I think llama.cpp is the sweet spot right now, due to its grammar capability and many other features (e.g., multimodal). MLC-LLM is nice but they don't offer uncensored models.

brucethemoose2 · on Dec 7, 2023

- A: You can convert models to MLC yourself, just like GGUF models, with relative ease.

- B: Yeah, llama.cpp has a killer feature set. And killer integration with other frameworks. MLC is way behind, but is getting more fleshed out every time I take a peek at it.

- C: This is a pet peeve of mine, but I've never run into a local model that was really uncensored. For some, if you give them a GPT4 prompt... Of course you get a GPT4 response. But you can just give them a unspeakable system prompt or completion, and they will go right ahead and complete it. I don't really get why people fixate on the "default personality" of models trained on GPT4 data.

Tiberium · on Dec 7, 2023

C. Have you tried OpenHermes 2.5? It's a Mistral chat finetune, but a very good one at that.

brucethemoose2 · on Dec 7, 2023

Yeah.

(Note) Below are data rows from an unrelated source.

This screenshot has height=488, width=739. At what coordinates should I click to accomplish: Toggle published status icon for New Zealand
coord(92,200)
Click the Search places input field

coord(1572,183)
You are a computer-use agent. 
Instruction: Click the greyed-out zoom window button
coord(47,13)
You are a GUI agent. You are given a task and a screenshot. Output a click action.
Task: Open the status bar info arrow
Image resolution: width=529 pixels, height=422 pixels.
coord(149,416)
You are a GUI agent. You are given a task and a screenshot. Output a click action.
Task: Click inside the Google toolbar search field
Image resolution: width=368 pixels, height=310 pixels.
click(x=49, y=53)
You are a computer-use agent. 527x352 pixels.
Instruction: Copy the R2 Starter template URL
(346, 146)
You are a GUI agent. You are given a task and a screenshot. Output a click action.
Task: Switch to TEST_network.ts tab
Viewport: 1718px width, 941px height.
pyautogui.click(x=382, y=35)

If you are looking for new models, I would recommend Xaberius and Cybertron, as well as the various OpenHermes DPO finetunes.

Personally I run my own Yi 200K DARE merge because I love the long context.

mark_l_watson · on Dec 7, 2023

Llama.cpp is great but I have moved to mostly using Ollama because it is both good on the command line and ‘ollama server’ runs a very convenient to use REST server.

In any case, I had fun with MLX today, and I hope it implements 4 bit quantization soon.

behnamoh · on Dec 7, 2023

Does Ollama let you set server parameters? (e.g., temperature, max_tokens)

lagniappe · on Dec 7, 2023

yes, you put them in a Modelfile along with whatever system prompt and model you choose. The grammar is similar to a Dockerfile.

bluSCALE4 · on Dec 7, 2023

I don't really get the purpose of this. Can anyone share some insights?